Regulation and Security in the EU

For European entities, compliance with the EU AI Act is a key issue. Tax systems fall into the category of applications that can have a high impact on financial stability or individual decision-making. This means that any agent similar to Tax AI must meet strict requirements for transparency and human oversight (human-in-the-loop). The good news is that the OpenAI Tax AI model is precisely designed so that an expert performs the final check – AI here is not a substitute for responsibility, but a tool for increasing performance.

Conclusion

The Tax AI project shows that the future of AI agents does not lie in "knowing everything," but in how quickly they can learn from human corrections. If this model expands, the line between software and an intelligent colleague will definitively blur. For the Czech accounting sector, this could be a way to alleviate administrative burden, provided local regulations are successfully integrated into the system.

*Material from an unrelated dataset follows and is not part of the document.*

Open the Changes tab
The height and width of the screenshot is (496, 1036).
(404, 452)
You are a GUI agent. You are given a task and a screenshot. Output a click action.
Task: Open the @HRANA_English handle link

Can Tax AI prepare a Czech tax return?

In its current phase, the system is optimized for American forms (1040, 1041). However, for use in the Czech Republic, it would be necessary to "retrain" the model on Czech tax laws and legislation, which is technically possible thanks to the Codex architecture.

Are my sensitive financial data safe?

For its enterprise solutions, OpenAI guarantees that data used for analysis is not used without consent to train foundational models for public users. However, when deploying in the EU, it is always necessary to verify that the provider complies with GDPR requirements and local data security regulations.

What is the difference between Tax AI and regular ChatGPT?

ChatGPT is a general assistant for text and queries. Tax AI is a specialized agent that has an integrated mechanism for working with complex documents (PDFs, spreadsheets) and, most importantly, possesses a "feedback loop" that allows it to learn from corrections made by experts.